Monday, October 8, 2012

Healing

I know that at least a few people are following this blog and as the last few posts have been about me and my issues, with a side trip to a recent news event, I thought I'd do a quick update on my wife. [Note: April 2013: If you have been reading this blog, you will notice many entries since July, where I wrote of how the chemotherapy was affecting my wife's moods for the worse. When I originally posted this in October, things were still rocky from her cancer treatments.Things are better now so I decided to delete, from public view, all that I wrote. Those posts were a big help to me and helped me reflect on what I needed to do to make me a better person. The chemo was rough but it did help us clear the air and start rebuilding, almost like a forest fire clears out the dead wood so a new forest can emerge. I still have a ways to go, but I am on my way. - DD]

If it was the breast cancer, then it probably helps that she is done with the worst of the chemo. The bi-monthly doxorubicin and cyclophosphamide  portion of her treatment, which is so toxic that there is a lifetime dosage limit is done. And while the weekly paclitaxel treatment is no walk in the park, it is much easier on her, though it does leave her more tired. It has also put her into menopause, which is a whole other story. But, while she didn't want me driving her to chemotherapy at the start because she wanted to be alone, she recently suggested that maybe I could (or should) start coming with her again (partially because she is more tired and finds it harder to drive home). The paclitaxel is leaving her much more exhausted, possibly because it is weekly (or they are giving her too much benadryl) and the cumulative affects are adding up. As it will continue through mid-December (little break around Thanksgiving), she is starting to realize her energy levels can't keep up (I do wonder how much this aging her -- good things she works out and eats healthy, I'd hate to see what this would do to someone who isn't staying as fit as possible).

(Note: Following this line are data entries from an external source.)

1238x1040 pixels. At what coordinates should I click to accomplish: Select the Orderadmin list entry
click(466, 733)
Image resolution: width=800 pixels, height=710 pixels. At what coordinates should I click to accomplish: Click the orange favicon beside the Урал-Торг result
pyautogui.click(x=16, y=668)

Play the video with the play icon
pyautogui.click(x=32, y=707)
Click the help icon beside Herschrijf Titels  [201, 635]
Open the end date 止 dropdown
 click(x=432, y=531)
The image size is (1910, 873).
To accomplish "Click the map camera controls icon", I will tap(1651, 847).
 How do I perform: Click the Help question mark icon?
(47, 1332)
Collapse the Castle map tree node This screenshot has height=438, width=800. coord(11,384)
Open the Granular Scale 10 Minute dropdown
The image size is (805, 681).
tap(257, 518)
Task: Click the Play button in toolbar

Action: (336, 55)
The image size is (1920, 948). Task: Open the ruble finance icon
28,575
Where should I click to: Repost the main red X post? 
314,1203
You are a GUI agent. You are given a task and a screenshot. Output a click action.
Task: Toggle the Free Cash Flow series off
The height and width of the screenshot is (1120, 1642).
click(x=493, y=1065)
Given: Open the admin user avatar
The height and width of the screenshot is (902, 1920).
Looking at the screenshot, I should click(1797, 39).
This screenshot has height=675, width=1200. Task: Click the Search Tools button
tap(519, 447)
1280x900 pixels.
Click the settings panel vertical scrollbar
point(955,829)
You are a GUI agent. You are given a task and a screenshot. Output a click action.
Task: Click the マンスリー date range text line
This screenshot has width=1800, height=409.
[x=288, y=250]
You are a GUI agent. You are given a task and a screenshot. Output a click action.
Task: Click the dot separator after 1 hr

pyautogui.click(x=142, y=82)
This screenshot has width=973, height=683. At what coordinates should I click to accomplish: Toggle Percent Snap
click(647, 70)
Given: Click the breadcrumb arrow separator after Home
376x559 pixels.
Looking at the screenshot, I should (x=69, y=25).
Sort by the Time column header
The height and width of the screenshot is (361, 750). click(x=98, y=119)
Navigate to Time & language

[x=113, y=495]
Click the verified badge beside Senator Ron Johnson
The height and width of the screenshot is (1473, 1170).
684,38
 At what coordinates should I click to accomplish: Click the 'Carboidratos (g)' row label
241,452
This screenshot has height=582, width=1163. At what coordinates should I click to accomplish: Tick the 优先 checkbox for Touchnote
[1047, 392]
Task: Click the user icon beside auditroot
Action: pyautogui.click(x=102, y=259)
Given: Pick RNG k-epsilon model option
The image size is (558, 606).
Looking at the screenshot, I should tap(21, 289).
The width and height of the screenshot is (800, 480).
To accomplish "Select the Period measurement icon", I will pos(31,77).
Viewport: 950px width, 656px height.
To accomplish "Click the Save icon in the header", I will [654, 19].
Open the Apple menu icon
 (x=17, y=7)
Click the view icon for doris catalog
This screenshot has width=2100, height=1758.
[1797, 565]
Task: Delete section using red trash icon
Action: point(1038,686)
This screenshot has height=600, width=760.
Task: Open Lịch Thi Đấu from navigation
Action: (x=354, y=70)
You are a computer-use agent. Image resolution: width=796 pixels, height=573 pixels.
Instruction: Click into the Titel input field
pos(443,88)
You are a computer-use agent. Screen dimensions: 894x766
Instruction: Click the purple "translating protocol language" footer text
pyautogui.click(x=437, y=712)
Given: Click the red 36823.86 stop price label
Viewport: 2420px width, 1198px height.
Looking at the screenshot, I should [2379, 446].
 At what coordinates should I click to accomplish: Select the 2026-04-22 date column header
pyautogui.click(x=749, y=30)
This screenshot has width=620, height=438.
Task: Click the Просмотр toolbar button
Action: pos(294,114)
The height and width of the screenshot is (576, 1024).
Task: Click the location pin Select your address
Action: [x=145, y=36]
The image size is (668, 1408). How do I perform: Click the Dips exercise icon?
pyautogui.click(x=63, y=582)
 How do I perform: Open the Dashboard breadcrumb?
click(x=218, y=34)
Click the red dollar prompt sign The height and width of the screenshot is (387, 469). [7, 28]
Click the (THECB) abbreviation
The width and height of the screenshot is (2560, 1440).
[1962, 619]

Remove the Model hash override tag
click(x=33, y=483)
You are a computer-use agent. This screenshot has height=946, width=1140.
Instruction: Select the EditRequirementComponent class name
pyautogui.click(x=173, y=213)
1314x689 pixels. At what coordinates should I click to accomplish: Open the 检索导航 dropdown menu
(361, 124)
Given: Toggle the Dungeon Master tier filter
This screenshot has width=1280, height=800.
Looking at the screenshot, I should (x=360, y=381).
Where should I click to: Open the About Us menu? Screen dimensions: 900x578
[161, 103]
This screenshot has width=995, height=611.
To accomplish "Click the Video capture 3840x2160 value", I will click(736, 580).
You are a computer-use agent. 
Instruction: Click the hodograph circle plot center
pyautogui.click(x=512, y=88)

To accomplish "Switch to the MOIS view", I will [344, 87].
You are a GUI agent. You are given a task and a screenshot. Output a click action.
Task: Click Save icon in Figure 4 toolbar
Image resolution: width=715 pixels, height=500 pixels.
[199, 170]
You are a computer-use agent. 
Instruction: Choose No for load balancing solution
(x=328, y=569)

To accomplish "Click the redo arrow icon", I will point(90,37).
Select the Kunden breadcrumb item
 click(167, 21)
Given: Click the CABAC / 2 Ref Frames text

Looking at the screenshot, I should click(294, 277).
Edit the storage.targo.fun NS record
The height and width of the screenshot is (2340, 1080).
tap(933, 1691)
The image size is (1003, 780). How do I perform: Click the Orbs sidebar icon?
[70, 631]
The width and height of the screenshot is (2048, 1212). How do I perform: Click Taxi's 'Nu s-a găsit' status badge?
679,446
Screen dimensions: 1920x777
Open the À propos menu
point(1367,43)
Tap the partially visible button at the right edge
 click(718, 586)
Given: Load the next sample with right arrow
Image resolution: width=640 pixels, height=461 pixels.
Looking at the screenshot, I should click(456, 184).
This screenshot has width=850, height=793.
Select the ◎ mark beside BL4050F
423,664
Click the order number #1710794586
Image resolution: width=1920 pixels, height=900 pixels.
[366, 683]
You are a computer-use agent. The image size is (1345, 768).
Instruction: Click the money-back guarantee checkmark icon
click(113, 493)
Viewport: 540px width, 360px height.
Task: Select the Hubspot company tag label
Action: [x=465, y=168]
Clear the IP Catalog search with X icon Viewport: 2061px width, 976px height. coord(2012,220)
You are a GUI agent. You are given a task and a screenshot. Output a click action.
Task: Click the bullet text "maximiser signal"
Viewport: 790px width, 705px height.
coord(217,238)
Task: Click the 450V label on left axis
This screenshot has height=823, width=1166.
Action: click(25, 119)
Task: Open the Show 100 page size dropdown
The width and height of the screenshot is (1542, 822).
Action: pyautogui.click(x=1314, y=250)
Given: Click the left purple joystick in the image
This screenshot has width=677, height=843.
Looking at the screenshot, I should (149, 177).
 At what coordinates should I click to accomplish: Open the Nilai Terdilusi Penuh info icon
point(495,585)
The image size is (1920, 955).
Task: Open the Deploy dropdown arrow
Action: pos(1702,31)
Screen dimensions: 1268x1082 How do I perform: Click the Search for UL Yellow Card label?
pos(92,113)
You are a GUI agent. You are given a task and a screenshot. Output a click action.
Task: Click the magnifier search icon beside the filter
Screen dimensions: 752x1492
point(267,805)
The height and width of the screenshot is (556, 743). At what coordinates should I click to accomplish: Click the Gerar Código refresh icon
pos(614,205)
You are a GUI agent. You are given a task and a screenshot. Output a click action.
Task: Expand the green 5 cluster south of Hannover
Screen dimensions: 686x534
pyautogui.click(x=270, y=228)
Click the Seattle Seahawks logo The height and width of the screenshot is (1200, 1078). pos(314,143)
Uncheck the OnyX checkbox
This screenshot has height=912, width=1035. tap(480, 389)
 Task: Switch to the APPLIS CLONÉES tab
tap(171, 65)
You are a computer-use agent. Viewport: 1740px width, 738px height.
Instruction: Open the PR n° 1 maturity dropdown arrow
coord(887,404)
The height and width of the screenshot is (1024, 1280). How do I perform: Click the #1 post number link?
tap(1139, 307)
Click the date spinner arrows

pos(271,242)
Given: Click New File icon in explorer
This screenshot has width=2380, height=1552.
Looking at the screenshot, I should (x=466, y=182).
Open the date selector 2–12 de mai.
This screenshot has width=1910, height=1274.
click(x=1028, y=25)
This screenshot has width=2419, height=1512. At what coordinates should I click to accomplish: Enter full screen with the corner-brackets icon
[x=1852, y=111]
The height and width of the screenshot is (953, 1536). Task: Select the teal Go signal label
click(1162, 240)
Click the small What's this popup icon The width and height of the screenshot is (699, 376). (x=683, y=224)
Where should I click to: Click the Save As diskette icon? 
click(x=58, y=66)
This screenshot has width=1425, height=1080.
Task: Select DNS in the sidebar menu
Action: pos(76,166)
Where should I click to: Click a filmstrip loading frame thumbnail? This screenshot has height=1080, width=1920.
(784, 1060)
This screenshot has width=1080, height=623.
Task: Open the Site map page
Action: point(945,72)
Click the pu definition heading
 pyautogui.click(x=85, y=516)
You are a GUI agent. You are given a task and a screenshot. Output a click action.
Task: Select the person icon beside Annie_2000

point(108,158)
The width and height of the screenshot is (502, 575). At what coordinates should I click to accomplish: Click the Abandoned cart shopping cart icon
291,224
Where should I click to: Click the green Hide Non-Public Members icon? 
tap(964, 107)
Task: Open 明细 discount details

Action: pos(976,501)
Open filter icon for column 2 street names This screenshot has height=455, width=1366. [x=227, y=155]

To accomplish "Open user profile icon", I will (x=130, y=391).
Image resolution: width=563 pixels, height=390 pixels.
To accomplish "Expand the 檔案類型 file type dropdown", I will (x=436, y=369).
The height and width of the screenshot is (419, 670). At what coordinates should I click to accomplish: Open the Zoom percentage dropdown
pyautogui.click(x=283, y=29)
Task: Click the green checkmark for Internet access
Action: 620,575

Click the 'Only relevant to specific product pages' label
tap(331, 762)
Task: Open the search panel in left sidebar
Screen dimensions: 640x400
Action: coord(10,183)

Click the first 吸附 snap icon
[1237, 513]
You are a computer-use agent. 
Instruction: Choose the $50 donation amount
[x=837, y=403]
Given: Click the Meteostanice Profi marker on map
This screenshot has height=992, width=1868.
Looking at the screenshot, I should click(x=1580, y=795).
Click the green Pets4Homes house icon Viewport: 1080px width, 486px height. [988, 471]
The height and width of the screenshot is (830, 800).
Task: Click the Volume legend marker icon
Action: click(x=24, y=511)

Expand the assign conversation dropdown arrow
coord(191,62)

For now I am just happy that we are in a healing period. Our daughter's broken arm continues to mend, she is even able to restart dance now that she is in a permanent cast, though no hand stands yet. The drugs in my wife's body continues to poison whatever microscopic cancer cells may still be hanging out. The celexa my doctor prescribed continues to heal my bio-chemical imbalance in my mind.

I had been saying that 2012 sucks due to all the bad things that happened this year -- our pet turtle dying, a leak in the slab under our wood floors, our daughter breaking her arm and, of course, my wife's diagnosis and lumpectomy for breast cancer. My wife disagrees, feeling 2011 was the bad year as that is when she started getting sick and that 2012 is the good year as this was the year she became a survivor. Good attitude and if we somehow manage to get through this with a marriage stronger than ever, I will agree. For now, while the verdict looks promising, the judge is still out.